YOUR INSTRUCTIONS:
Copy word for word the passage of the Frankfurt Auto Show article below, from "Renault and other" to "recovery in 2014.".

SELECTED TEXT:
__________________________________________________

The world's auto manufacturers are moving on from turbulent times—without help from Europe's lagging car markets.
Recovering auto sales in the United States and continuing strength in China have helped lighten the mood at this year's Frankfurt Auto Show, where automakers have set out to wow potential customers with electric and hybrid-drive vehicles and the latest technology.
Latest sales figures show the key U.S. market on pace for 16 million in sales this year, finally reaching the 2007 level from before the financial crisis and recession.
But the only good news out of the show's home market, Europe, is that sales appear to be halting their steep decline. Executives and analysts say no significant rebound is expected this year or next.
"We're pretty confident that the slope is ending. We're not sure that the recovery is here," Renault-Nissan CEO Carlos Ghosn said about the European market, adding that he anticipated some very small growth—between 1 and 2 percent—for the next few years.
Renault and other mass market carmakers have especially struggled during Europe's decline, but Ghosn said they were buoyed by emerging markets and would continue to be.
Last year, new car registrations in the European Union were at their lowest level since 1995 at around 12 million cars, compared to 15.6 million in in 2007. The Center for Automotive Research at the University of Essen-Duisburg estimates only 11.8 milion this year, and a very slight recovery in 2014.
"In the car industry, we have two worlds, on the one hand Europe which is a catastrophe, and the rest of the world where it looks much better," said Ferdinand Dudenhoeffer, professor of automotive economics at the university.
Germany's Daimler, Volkswagen and BMW are all making money thanks to sales outside Europe and are showing off new products with swagger and glitz at their home show.
Major themes at Frankfurt include electric and hybrid autos, often in higher performance and price categories, and new small SUVs, an increasingly popular category in Europe. Another frequent topic is autonomous driving—still a long way off due to legal and technical reasons but increasingly possible by equipping cars with cameras and computers.
At BMW's gigantic hall, its new i3 electric compacts glided silently around an elevated figure-eight track. The chief executive of crosstown rival Daimler, Dieter Zetsche, showed off his Mercedes brand's self-drive technology by riding into another exhibit hall in the back seat of a driverless car.
The car had made an autonomous cruise through several German towns to show off the new systems. Drivers who buy the new Mercedes S-Class will find that it forces them to put their hands back on the wheel after a few seconds. The company also unveiled a hybrid version of the S-Class, the luxury sedan.
Volkswagen showed off four new cars using electric propulsion: electric versions of its Up! and Golf compacts, and an Audi A3 and Porsche Panamera using hybrid drive, which combines electric motors and internal combustion engine to reduce emissions.
One target of the show's marketing effort is western Europe's young people, many of whom have turned away from their parents' SUV's toward a mix of bicycles, car-sharing and public transport.
BMW opened the first press day Tuesday with a song shouting "we are young" and a presentation including footage of people tearing down the Berlin Wall.
With hybrids and electrics only 0.2 percent of the market, analysts say that the prospects for sales and profits remain uncertain. They can help companies meet government requirements for lower average emissions—and position them to be ready if such vehicles take off.
Zetsche of Mercedes added that the only way to perfect the technology is to actually make cars on an industrial scale and sell them.
"We don't expect that this will have any kind of explosive development," Zetsche told reporters. "But we will see a long phase of steady, slow substitution of conventional power trends by alternative ones."

__________________________________________________

STUDY MATERIAL:

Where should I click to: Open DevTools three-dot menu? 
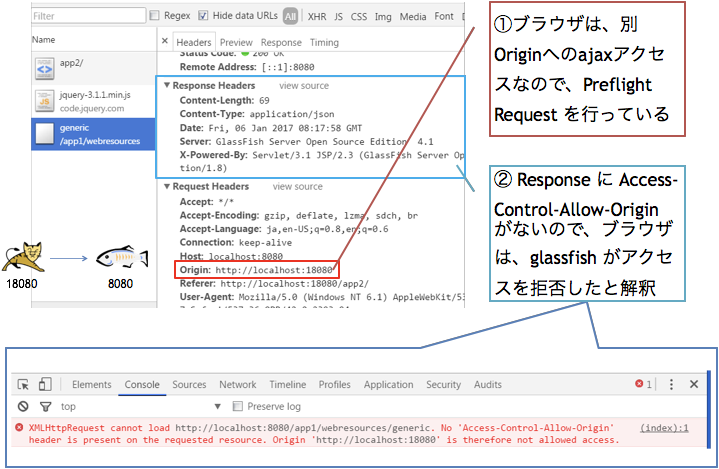(671, 384)
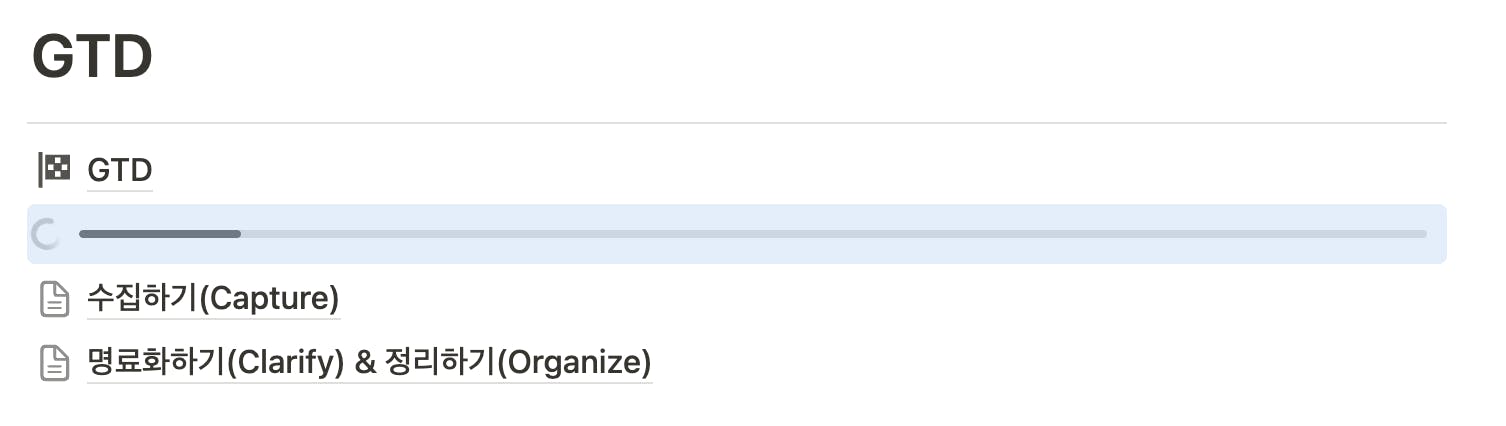Click the document icon next to 수집하기(Capture)

(x=54, y=299)
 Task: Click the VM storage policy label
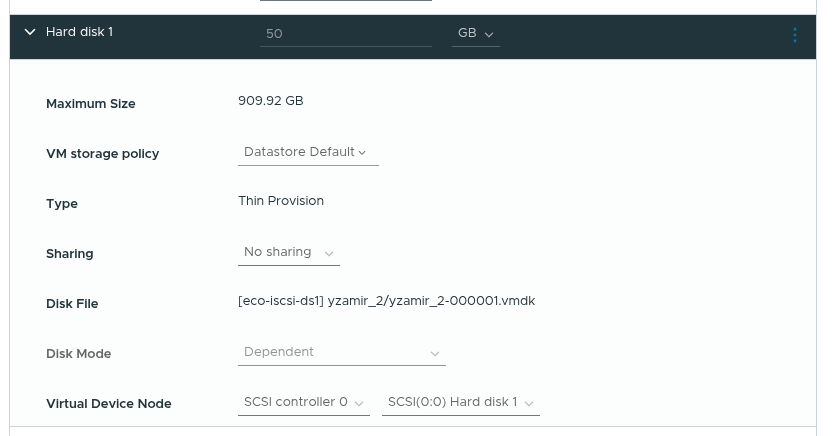103,154
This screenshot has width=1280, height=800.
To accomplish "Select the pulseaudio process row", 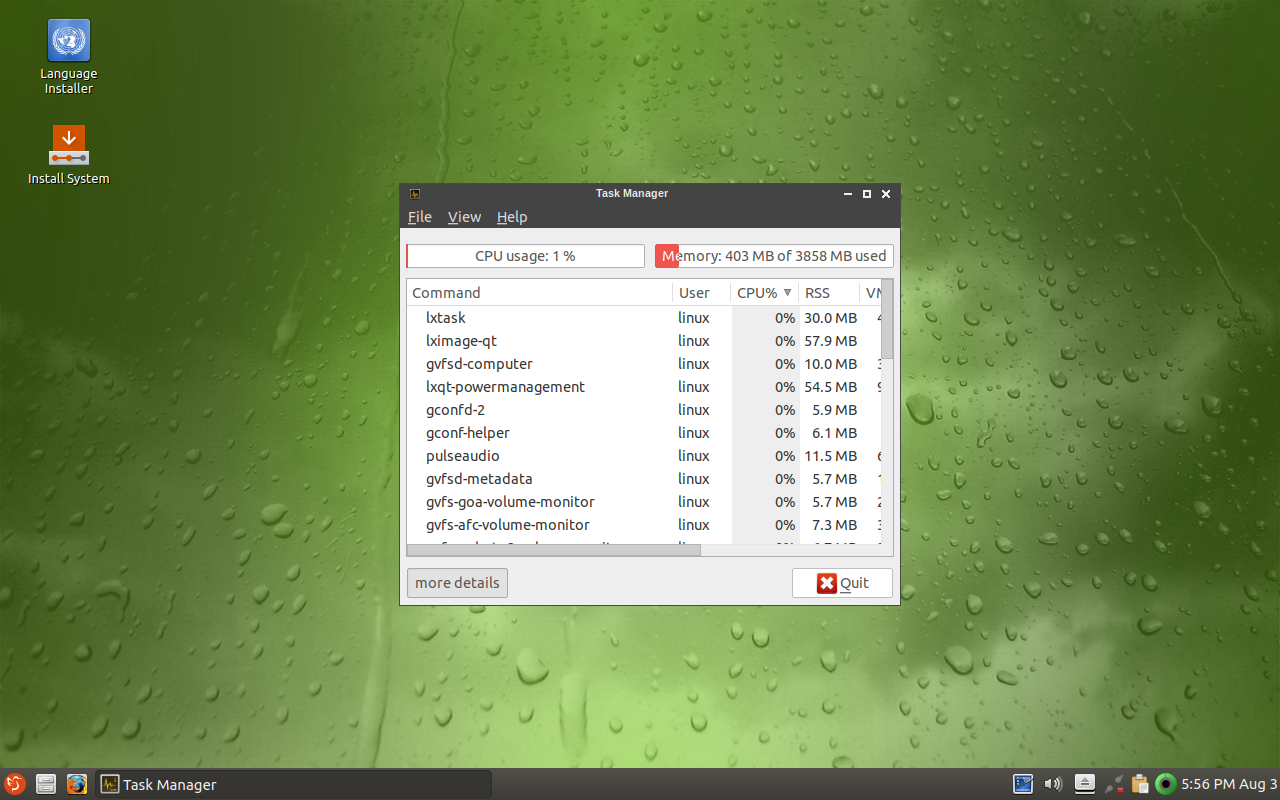I will pos(540,456).
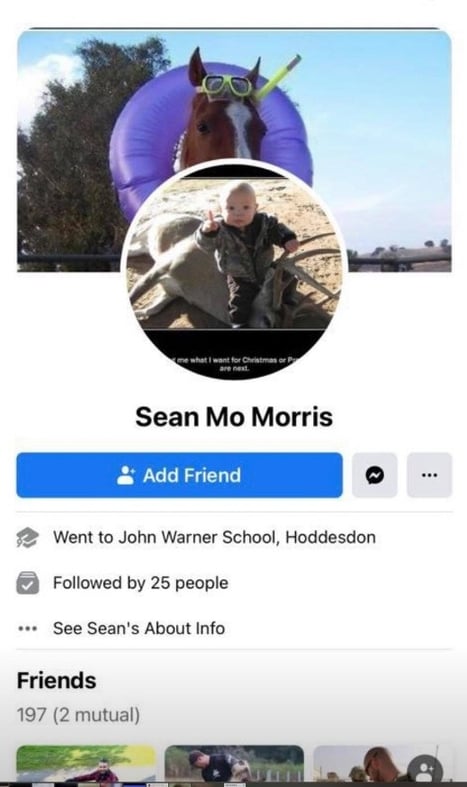Click the add-person icon in Add Friend
Screen dimensions: 467x787
pos(126,475)
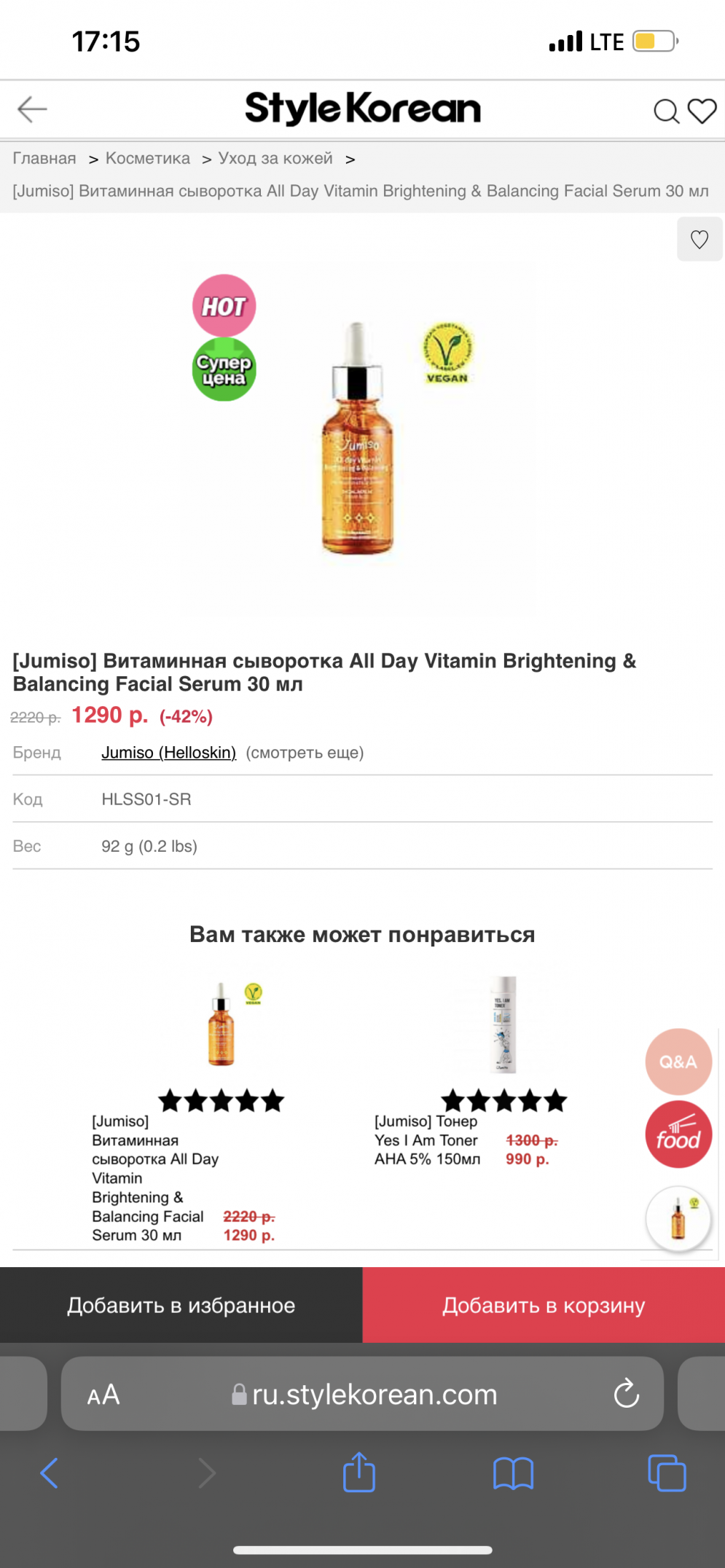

__________________________________________________

TASK ANSWER:
Renault and other mass market carmakers have especially struggled during Europe's decline, but Ghosn said they were buoyed by emerging markets and would continue to be.
Last year, new car registrations in the European Union were at their lowest level since 1995 at around 12 million cars, compared to 15.6 million in in 2007. The Center for Automotive Research at the University of Essen-Duisburg estimates only 11.8 milion this year, and a very slight recovery in 2014.